▶ Brief
Exactly as they appear, print the line with "Where should I click to: Select" and each line after it through the end of the entries below; leave out pictures.

▶ Listed records
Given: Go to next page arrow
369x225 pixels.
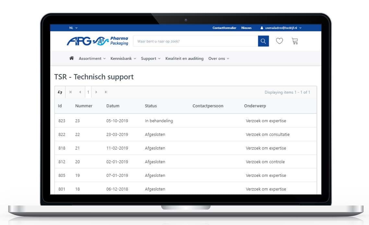Looking at the screenshot, I should pyautogui.click(x=96, y=92).
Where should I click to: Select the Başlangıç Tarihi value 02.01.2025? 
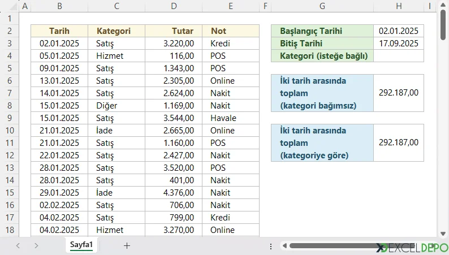pyautogui.click(x=398, y=31)
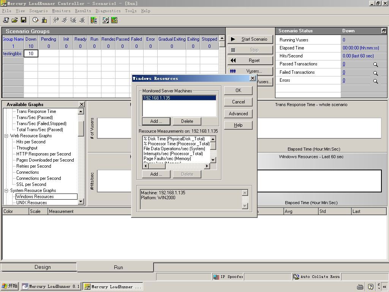
Task: Collapse the Web Resource Graphs tree node
Action: coord(6,136)
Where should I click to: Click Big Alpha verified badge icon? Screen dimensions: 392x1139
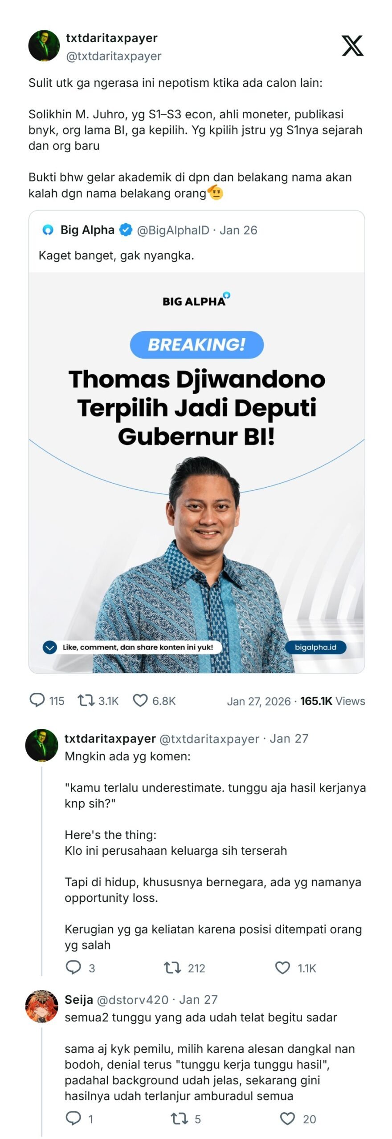[x=126, y=230]
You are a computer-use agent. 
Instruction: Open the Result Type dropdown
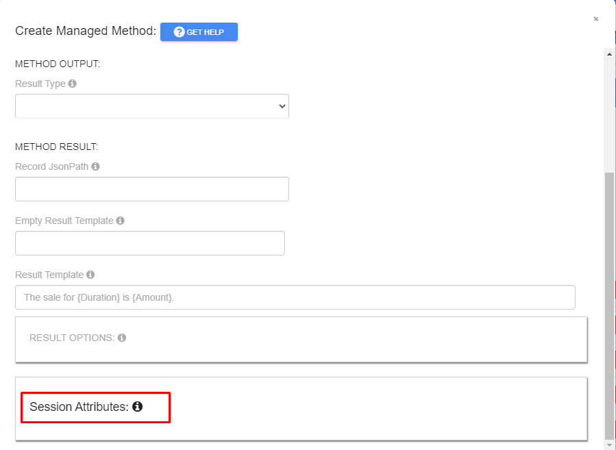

▶ Result below
Where should I click to: Select the Başlangıç Tarihi value 02.01.2025? 
pyautogui.click(x=398, y=31)
Task: Collapse the Web Resource Graphs tree node
Action: coord(6,136)
Where should I click to: Click Big Alpha verified badge icon? Screen dimensions: 392x1139
[x=126, y=230]
You are a computer-use agent. 
Instruction: Open the Result Type dropdown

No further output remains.